Prompt: Each line from the beginning of the entries below through the line that includes "Task: Expand video to fullscreen" must be returned exactly as given.

Provided information:

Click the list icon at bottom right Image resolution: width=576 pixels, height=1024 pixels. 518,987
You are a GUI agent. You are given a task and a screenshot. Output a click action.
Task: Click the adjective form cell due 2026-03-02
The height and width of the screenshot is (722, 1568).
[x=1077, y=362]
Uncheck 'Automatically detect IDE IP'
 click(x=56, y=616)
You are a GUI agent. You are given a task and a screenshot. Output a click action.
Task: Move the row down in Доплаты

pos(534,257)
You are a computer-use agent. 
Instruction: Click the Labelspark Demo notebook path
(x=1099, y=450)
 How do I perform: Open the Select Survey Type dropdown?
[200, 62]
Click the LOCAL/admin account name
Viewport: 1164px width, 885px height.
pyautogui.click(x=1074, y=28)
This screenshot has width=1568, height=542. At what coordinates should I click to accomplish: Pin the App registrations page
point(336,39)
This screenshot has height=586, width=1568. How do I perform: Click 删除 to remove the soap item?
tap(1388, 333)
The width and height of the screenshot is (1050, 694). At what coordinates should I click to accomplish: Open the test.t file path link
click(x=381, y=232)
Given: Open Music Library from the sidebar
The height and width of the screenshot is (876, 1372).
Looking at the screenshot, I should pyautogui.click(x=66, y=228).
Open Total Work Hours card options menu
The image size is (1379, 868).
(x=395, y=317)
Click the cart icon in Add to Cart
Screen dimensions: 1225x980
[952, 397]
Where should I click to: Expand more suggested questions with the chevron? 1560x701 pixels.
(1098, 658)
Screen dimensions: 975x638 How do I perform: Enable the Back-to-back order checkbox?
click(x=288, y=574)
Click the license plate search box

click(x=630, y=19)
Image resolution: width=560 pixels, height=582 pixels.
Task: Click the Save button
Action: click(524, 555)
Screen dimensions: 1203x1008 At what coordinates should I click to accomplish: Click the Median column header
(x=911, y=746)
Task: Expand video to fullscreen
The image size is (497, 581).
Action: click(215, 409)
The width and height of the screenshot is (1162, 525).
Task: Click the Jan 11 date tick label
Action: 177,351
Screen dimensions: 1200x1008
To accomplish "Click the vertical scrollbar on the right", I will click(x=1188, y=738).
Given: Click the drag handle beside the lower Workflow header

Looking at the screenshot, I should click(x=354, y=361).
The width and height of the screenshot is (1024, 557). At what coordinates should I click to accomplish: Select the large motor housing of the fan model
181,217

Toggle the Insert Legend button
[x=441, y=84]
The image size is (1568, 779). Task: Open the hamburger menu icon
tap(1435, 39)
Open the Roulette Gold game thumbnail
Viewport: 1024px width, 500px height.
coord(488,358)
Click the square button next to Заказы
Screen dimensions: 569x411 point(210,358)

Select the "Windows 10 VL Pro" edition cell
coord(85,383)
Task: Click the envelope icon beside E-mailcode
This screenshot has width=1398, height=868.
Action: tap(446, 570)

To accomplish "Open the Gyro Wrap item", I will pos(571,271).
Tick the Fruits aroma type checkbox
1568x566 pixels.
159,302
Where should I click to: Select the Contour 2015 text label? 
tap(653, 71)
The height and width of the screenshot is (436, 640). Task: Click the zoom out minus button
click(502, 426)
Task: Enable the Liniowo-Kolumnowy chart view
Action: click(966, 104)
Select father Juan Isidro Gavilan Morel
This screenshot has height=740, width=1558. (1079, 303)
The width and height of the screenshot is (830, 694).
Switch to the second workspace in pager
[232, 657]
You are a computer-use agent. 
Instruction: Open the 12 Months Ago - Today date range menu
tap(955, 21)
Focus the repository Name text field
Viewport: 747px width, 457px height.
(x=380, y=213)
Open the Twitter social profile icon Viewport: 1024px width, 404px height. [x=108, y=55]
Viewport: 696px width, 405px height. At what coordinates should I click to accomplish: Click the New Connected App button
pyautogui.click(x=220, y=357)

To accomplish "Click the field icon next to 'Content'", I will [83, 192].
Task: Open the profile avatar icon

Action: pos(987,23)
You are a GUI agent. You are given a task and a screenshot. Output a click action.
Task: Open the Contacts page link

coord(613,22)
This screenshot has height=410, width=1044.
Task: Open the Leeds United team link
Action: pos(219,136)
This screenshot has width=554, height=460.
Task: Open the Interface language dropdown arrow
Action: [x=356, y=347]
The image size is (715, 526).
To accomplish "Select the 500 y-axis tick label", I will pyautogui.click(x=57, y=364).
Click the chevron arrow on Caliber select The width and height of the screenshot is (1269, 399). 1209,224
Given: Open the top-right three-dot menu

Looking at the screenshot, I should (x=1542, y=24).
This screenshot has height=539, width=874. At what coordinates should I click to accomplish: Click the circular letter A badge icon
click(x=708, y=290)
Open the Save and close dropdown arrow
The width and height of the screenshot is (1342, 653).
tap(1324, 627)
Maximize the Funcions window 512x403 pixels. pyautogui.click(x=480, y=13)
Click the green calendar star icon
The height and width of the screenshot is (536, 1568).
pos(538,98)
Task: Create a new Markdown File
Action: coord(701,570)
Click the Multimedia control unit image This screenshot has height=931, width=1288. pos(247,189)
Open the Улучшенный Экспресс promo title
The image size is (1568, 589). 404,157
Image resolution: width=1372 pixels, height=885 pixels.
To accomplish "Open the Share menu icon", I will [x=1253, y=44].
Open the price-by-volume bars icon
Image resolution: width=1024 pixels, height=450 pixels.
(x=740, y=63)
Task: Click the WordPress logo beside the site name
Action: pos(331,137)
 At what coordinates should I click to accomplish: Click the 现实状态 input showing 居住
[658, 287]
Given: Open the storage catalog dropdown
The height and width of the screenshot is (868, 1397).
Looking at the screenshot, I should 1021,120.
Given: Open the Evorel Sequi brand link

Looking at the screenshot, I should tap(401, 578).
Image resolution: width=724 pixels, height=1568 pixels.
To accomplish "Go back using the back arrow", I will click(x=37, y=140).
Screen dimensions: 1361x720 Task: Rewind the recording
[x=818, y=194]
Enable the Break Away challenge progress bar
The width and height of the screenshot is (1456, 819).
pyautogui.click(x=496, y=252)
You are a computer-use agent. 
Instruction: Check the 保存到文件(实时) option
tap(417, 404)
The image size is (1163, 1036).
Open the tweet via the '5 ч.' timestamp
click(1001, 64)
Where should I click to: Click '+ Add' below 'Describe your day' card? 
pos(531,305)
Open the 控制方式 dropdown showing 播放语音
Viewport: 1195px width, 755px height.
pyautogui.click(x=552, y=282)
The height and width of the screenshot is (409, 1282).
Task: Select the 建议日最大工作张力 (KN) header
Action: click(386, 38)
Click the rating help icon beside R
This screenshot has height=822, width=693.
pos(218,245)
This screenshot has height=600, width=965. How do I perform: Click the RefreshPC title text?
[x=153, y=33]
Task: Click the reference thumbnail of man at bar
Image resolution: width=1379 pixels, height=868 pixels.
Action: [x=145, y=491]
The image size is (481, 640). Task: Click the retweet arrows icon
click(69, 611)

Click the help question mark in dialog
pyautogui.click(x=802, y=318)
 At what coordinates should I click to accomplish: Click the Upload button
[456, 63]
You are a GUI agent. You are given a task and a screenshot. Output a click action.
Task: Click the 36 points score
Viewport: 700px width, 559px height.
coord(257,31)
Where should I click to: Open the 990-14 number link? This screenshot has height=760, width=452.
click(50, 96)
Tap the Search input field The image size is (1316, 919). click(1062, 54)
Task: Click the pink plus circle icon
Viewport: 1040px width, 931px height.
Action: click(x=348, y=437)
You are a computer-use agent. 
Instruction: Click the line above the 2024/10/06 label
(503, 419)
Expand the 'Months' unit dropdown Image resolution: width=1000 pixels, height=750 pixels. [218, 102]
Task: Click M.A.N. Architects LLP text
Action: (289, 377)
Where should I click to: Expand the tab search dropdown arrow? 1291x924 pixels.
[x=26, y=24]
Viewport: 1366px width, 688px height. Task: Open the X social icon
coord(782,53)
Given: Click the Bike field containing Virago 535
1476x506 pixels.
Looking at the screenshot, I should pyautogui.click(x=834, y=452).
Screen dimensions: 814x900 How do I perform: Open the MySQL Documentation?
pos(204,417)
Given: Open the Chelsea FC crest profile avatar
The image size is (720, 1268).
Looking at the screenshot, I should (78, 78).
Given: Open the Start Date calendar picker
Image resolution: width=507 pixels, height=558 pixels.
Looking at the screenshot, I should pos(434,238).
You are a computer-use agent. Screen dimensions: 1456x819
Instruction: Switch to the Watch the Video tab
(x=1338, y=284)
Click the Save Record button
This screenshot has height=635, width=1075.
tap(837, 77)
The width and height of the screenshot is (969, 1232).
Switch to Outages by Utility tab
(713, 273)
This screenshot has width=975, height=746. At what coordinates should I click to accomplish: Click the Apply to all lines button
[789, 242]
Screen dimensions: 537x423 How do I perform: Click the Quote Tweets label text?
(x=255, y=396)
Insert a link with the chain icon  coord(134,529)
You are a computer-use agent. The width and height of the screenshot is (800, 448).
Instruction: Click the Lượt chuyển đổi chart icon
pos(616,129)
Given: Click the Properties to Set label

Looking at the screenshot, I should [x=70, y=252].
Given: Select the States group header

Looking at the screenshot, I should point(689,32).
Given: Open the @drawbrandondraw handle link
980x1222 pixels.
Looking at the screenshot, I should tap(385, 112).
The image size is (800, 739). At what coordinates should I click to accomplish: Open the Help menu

Problem solution:
Click the list icon at bottom right Image resolution: width=576 pixels, height=1024 pixels. 518,987
You are a GUI agent. You are given a task and a screenshot. Output a click action.
Task: Click the adjective form cell due 2026-03-02
The height and width of the screenshot is (722, 1568).
[x=1077, y=362]
Uncheck 'Automatically detect IDE IP'
 click(x=56, y=616)
You are a GUI agent. You are given a task and a screenshot. Output a click action.
Task: Move the row down in Доплаты

pos(534,257)
You are a computer-use agent. 
Instruction: Click the Labelspark Demo notebook path
(x=1099, y=450)
 How do I perform: Open the Select Survey Type dropdown?
[200, 62]
Click the LOCAL/admin account name
Viewport: 1164px width, 885px height.
pyautogui.click(x=1074, y=28)
This screenshot has width=1568, height=542. At what coordinates should I click to accomplish: Pin the App registrations page
point(336,39)
This screenshot has height=586, width=1568. How do I perform: Click 删除 to remove the soap item?
tap(1388, 333)
The width and height of the screenshot is (1050, 694). At what coordinates should I click to accomplish: Open the test.t file path link
click(x=381, y=232)
Given: Open Music Library from the sidebar
The height and width of the screenshot is (876, 1372).
Looking at the screenshot, I should pyautogui.click(x=66, y=228).
Open Total Work Hours card options menu
The image size is (1379, 868).
(x=395, y=317)
Click the cart icon in Add to Cart
Screen dimensions: 1225x980
[952, 397]
Where should I click to: Expand more suggested questions with the chevron? 1560x701 pixels.
(1098, 658)
Screen dimensions: 975x638 How do I perform: Enable the Back-to-back order checkbox?
click(x=288, y=574)
Click the license plate search box

click(x=630, y=19)
Image resolution: width=560 pixels, height=582 pixels.
Task: Click the Save button
Action: click(524, 555)
Screen dimensions: 1203x1008 At what coordinates should I click to accomplish: Click the Median column header
(x=911, y=746)
Task: Expand video to fullscreen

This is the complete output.